Last Week in AI - Episode #237 Summary (March 16, 2026)
Episode Overview
This episode offers deep-dive coverage of the latest in AI news, tools, business developments, safety, policy, and cutting-edge research. The discussion is led by hosts Andrei Korenkov (Astrocade) and Jeremy Harris (Gladstone AI), with a special emphasis this week on research papers due to a quieter week in model announcements and business news. The tone is conversational, wry, and accessibly technical, providing both industry insights and nuanced debate.
Key Topics & Discussion Points
1. Tools and Apps (05:16–15:51)
Perplexity’s Personal Computer (05:16)
- Perplexity is developing "Personal Computer," a local AI agent for Mac, positioned as a more secure version of OpenClaw.
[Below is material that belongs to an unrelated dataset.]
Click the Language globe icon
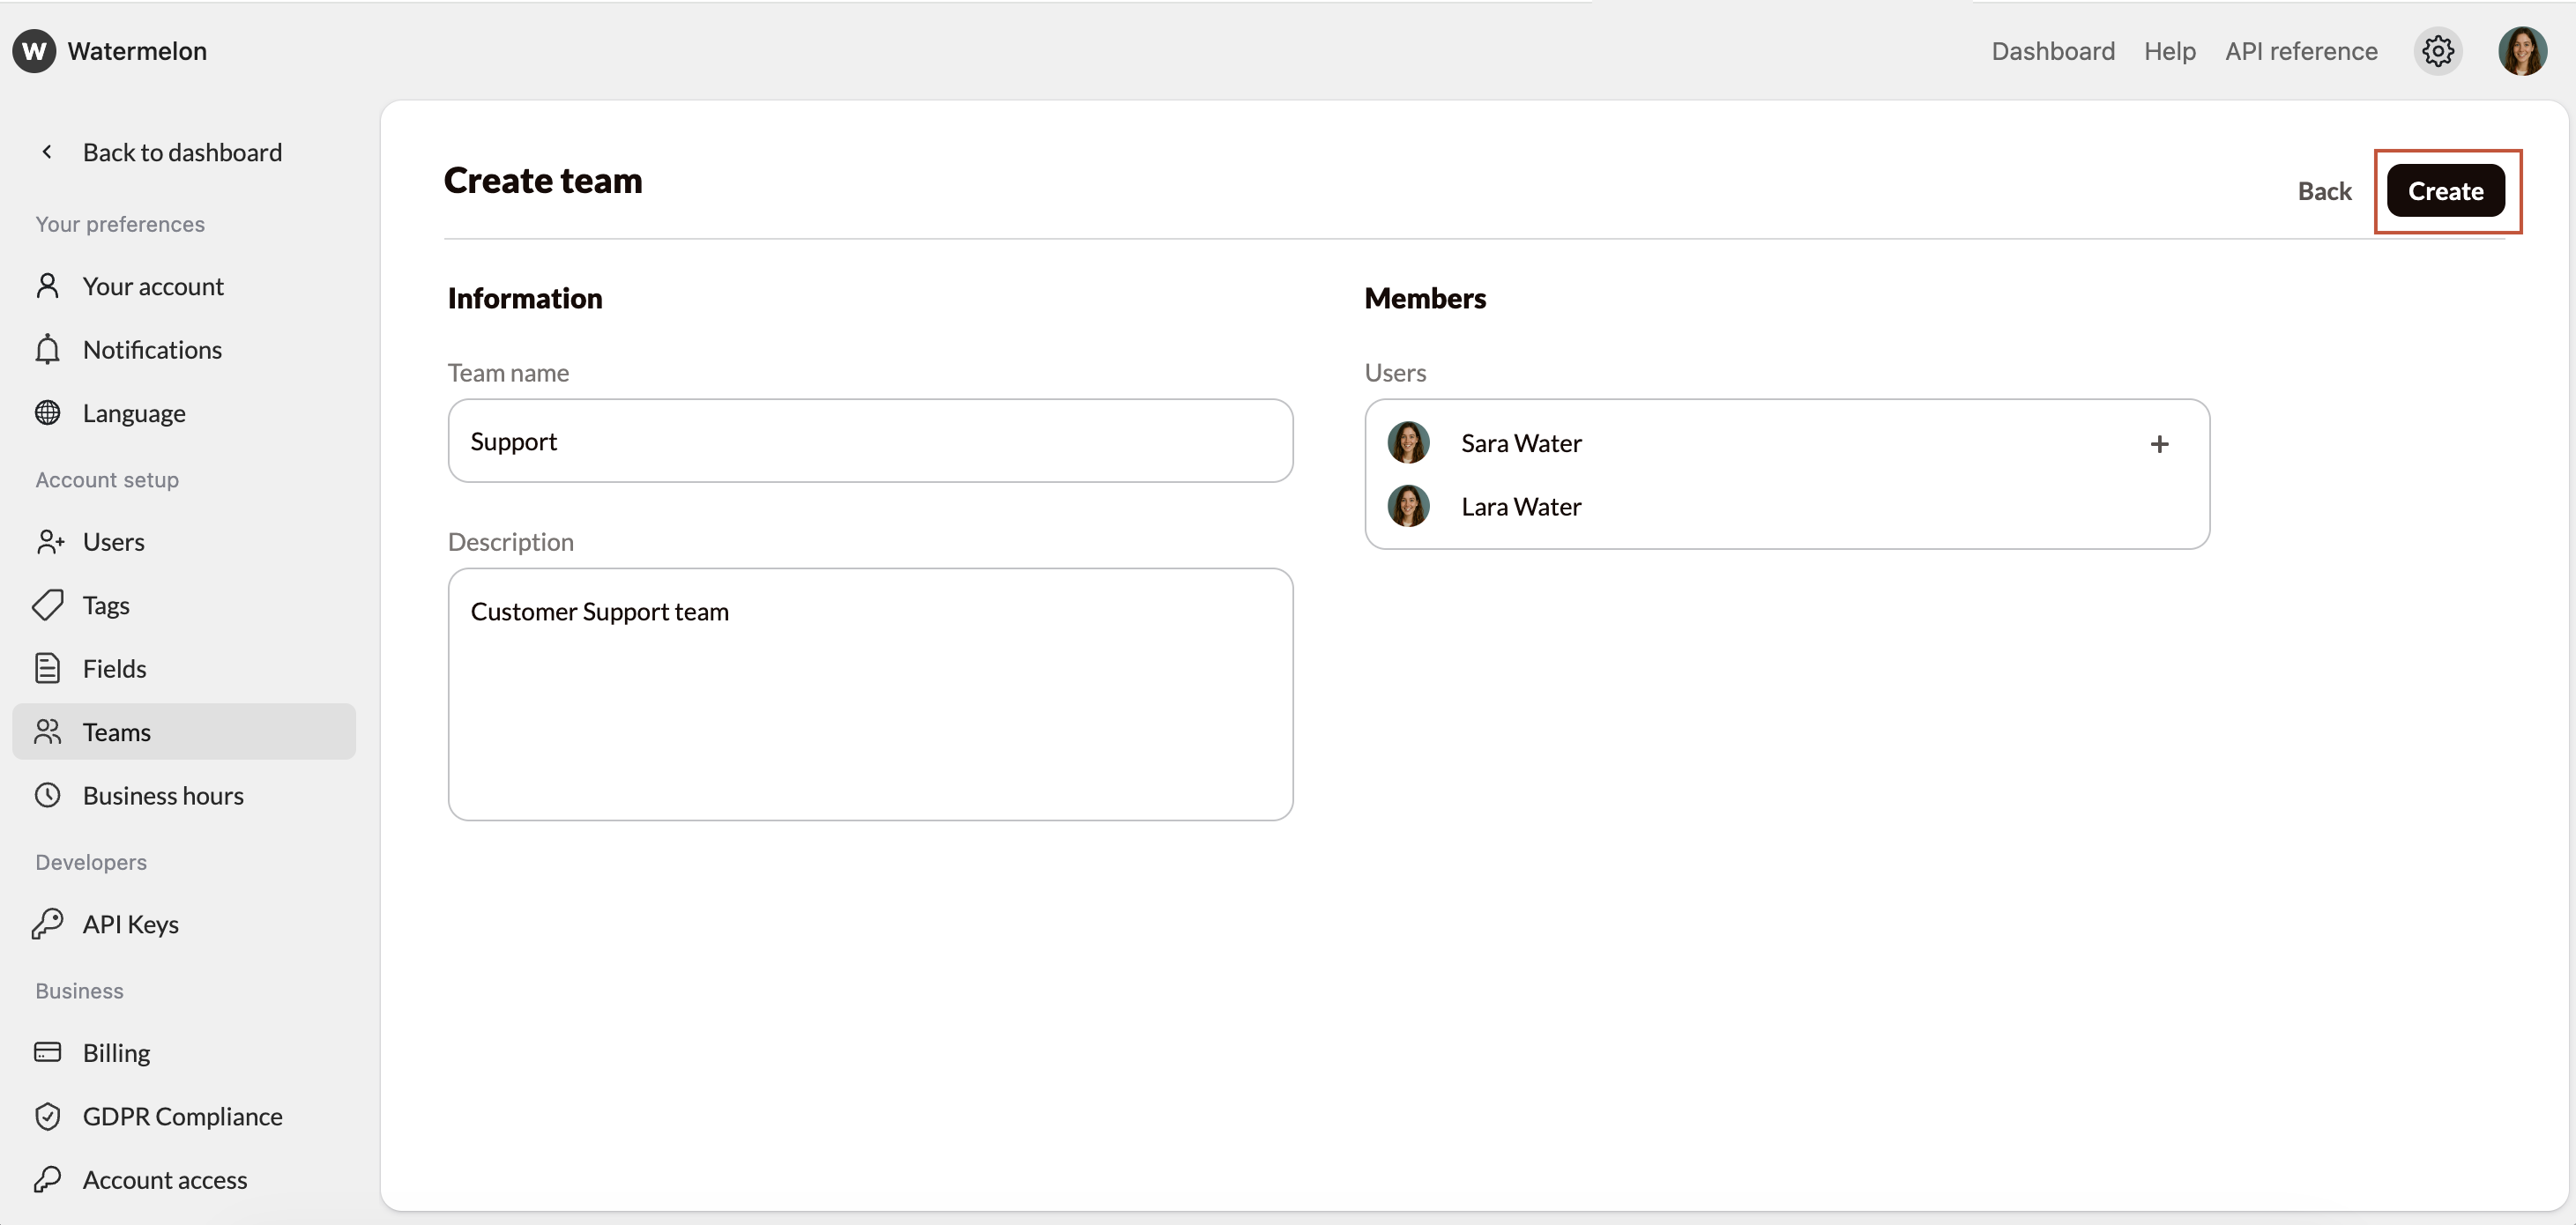[x=47, y=413]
- Not yet publicly available; early access waitlist is open.
- Security is central: “Having Open Claw run in ways that are verifiably secure... makes a really good case for a subscription service.” (Co-host 2, 06:30)
Claude Code Review (07:33)
- Anthropic adds automated PR code review for GitHub, focusing on security and logical correctness.
- Cost per PR review estimated at $15–25.
- “Anthropic is kind of like closing that loop in a very interesting way, all under the same roof.” (Co-host 2, 08:48)
Cursor Automations (10:45)
- Agents can now be triggered by code changes, Slack messages, or timers.
- Shifts the developer role: “Instead of just initiating, what you’re doing is... being called in at the right points in the conveyor belt.” (Co-host 2, 12:37)
- Represents transition from human orchestration to “AI as infrastructure.”
Interactive Visuals in ChatGPT and Claude (13:50)
- ChatGPT adds interactive science/math visuals—70 preset topics.
- Claude now generates dynamic charts/visuals in-line, broadening Anthropic’s B2C appeal.
2. Projects & Open Source (17:05–22:35)
Nvidia Nemotron 3 Super Model Release
- 120B parameter hybrid MOE Transformer with a 1M token context window (real-world limits may differ).
- Trained natively at 4-bit quantization for Blackwell GPUs—“hardware lock in” to Nvidia.
- “They really dominate the open source market and want to get their hooks in with... models that are most performative on Nvidia machines.” (Co-host 2, 21:39)
- Release includes weights, aims at efficient local deployment with reasonable performance, optimized for Nvidia hardware.
3. Business & Market Moves (22:35–47:34)
Nvidia Halts H200 Production for China (22:35)
- Regulatory & geopolitical tension prompts cessation of H200 exports to China.
- “Any chip that you’re sending to the Chinese market is a chip that is not being received by an American company directly trying to compete with China.” (Co-host 2, 30:46)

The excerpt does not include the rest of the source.